> [SUPPLIED RECORDS]:

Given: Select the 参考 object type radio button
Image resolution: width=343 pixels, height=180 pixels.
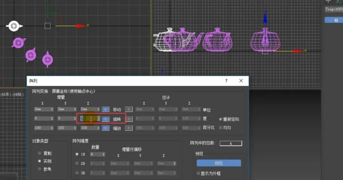Looking at the screenshot, I should [39, 169].
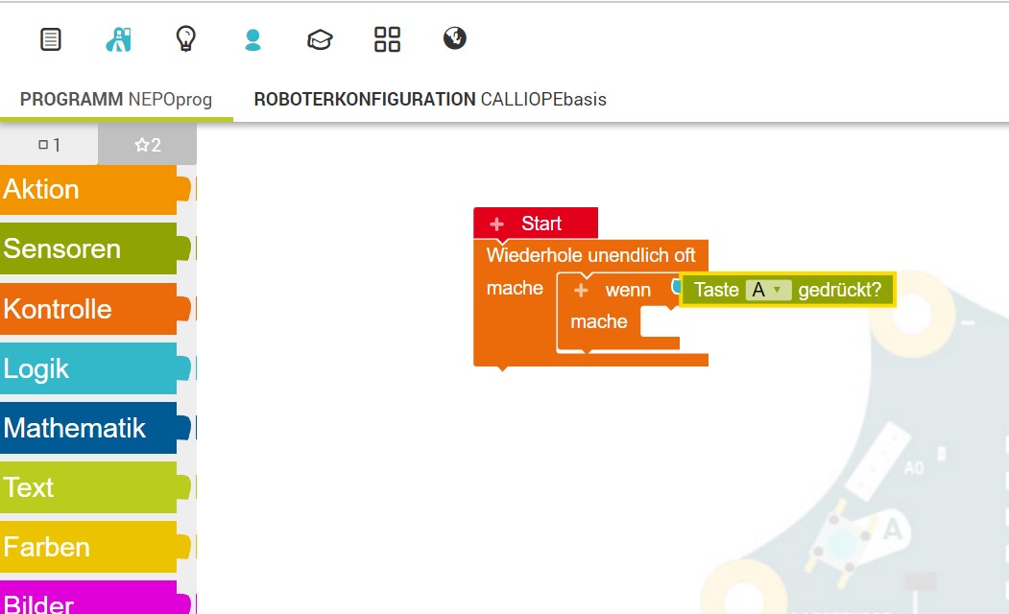Select the 'Wiederhole unendlich oft' block
The width and height of the screenshot is (1009, 614).
click(590, 255)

> [TASK OBJECTIVE]: Print every entry exactly; omit the pictures.

> [RESULT OF THIS TASK]:
Given: Select the 参考 object type radio button
Image resolution: width=343 pixels, height=180 pixels.
Looking at the screenshot, I should [39, 169].
Select the 'Wiederhole unendlich oft' block
The width and height of the screenshot is (1009, 614).
click(590, 255)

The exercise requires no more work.